Evoke sees a 3% increase in income in the first half of 2025


Evoke is the last game company to publish a positive report in its first half of 2025. The owner of William Hill, 888, and Mr. Green saw a 3% increase in annual shift for his overall income, but his profits before interest, taxes, amortization and amortization (EBITDA) have jumped in annual shift.
He attributes this growth to his strategic plans. This is in particular “intelligent automation” and “data information”. In the report, he indicates that thanks to his data team, he was able to generate an “11% increase on the other of the average income per user” for the first half of 2025.
Of course, he mentions the culture of the company, but also mentions that she succeeded thanks to her “distinct marks”. In particular, it attributes a new marketing scheme for William Hill as success, “taking advantage of heritage and force” that the brand carries in particular to the United Kingdom.
It expects to see the third quarter has reached 5 to 9% for growth and plans another H2 managed to follow since the first half.
CEO of Evoke comments on the success of the company
Per Widerström, CEO of Evoke, said:
“We see clear evidence of the transformation and operational reset that we have undertaken, the group offering continuous growth of income, considerably improved profitability and significant deleveraging during the first half.

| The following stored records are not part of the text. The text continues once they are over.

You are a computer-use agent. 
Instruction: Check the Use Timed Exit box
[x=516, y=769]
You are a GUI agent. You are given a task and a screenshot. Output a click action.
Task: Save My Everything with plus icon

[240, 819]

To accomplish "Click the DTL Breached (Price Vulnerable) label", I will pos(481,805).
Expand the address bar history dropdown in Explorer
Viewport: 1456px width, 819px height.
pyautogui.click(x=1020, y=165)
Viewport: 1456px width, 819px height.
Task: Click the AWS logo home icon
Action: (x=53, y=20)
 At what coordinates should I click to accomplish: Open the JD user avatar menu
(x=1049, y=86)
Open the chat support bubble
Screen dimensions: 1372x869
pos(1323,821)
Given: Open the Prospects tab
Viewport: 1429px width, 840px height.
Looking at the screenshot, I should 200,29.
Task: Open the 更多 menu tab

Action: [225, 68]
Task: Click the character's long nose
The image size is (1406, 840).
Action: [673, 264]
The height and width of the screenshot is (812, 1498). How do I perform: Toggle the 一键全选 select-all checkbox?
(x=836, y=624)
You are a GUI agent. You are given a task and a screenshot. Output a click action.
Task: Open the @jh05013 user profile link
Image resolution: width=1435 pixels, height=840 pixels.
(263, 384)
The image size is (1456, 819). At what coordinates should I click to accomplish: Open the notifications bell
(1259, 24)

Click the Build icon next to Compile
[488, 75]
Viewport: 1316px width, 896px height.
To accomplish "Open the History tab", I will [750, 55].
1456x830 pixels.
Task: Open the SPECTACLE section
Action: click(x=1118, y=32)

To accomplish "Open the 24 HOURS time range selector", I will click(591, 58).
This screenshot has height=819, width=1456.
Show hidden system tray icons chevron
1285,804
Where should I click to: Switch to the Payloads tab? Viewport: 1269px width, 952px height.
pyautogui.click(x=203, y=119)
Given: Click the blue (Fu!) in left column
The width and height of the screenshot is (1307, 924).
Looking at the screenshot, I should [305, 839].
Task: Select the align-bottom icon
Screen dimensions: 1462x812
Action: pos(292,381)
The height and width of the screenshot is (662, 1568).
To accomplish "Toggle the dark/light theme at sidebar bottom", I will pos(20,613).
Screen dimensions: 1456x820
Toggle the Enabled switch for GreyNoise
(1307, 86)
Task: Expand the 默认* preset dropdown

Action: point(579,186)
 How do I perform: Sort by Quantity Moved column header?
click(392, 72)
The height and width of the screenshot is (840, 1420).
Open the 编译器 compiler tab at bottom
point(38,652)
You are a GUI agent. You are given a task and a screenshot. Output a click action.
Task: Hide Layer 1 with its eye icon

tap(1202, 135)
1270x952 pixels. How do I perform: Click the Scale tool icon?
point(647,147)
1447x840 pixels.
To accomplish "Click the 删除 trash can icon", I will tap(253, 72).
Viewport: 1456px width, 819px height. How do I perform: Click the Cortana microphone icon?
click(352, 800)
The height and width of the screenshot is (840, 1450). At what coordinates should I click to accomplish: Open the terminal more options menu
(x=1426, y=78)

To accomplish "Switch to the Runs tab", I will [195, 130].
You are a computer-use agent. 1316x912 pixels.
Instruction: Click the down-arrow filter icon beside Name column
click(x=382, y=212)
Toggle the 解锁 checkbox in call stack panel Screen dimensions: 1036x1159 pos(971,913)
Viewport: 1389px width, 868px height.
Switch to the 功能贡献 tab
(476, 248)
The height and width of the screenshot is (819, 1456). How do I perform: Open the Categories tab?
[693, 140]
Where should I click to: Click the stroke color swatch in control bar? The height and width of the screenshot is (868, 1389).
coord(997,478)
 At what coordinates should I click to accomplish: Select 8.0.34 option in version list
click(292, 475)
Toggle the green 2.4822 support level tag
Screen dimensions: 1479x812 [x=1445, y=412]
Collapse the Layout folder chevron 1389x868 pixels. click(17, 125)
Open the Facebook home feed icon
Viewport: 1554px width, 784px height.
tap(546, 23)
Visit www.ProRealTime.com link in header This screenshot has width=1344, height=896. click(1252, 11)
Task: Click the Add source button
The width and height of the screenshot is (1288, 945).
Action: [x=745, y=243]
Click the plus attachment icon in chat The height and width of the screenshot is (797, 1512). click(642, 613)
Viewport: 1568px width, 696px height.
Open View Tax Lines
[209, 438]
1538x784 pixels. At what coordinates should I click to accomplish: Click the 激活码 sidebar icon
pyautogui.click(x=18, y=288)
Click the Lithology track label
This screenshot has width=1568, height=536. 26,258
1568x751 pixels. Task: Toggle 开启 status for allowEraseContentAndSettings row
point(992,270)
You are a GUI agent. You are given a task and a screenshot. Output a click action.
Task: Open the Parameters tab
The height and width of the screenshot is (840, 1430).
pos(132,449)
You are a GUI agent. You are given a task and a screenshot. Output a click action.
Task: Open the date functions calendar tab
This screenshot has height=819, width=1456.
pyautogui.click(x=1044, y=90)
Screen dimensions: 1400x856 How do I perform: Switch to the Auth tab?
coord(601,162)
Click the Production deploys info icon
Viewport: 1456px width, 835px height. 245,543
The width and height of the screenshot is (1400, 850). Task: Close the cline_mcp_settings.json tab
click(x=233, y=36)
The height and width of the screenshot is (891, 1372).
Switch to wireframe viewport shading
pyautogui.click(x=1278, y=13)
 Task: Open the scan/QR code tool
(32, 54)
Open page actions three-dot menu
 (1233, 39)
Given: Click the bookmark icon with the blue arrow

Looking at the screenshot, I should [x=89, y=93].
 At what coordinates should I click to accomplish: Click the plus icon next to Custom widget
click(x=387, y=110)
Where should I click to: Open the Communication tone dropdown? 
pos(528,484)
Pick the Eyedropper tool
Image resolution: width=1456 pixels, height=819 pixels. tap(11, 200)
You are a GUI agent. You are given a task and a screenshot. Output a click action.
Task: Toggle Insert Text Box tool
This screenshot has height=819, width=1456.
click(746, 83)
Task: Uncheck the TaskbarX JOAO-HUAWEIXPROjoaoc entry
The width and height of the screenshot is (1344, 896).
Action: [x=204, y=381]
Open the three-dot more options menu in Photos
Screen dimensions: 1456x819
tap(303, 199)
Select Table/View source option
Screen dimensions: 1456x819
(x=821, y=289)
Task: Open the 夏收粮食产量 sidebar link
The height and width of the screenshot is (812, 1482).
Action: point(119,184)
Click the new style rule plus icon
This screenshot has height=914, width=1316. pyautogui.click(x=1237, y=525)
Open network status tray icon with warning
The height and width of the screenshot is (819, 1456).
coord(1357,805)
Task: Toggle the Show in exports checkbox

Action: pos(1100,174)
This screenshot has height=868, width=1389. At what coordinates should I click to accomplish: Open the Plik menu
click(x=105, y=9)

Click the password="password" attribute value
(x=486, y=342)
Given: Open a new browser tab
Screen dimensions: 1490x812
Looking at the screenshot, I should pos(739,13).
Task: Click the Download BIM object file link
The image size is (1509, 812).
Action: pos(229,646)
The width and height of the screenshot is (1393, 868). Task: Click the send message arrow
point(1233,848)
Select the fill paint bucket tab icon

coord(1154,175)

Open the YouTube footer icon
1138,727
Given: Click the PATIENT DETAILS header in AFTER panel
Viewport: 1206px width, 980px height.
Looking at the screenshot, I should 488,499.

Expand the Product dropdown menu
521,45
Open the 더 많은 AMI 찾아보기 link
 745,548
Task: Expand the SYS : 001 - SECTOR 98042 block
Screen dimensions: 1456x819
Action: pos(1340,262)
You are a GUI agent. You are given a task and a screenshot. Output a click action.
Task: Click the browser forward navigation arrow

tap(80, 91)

“Improvement of financial performance is the result of substantial strategic progress, concentrating resources in our main markets and performing a short -term turnaround, while investing in the creation of stronger capacities to support long -term, sustainable and profitable growth.
“After having delivered four consecutive growth quarters, we are well placed to stimulate continuous progress, supported by our main market posts, our established brands, our exceptional products and a clear customer proposal.
“The acceleration of T2 performance, as well as a solid pipeline for improving operational efficiency and initiatives, underlie our confidence in better growth in H2 and the reiterated management of income from 5 to 9% and an adjusted ebitda margin of at least 20% in 2025, while we continue to execute our plans to create a significant shareholder value.”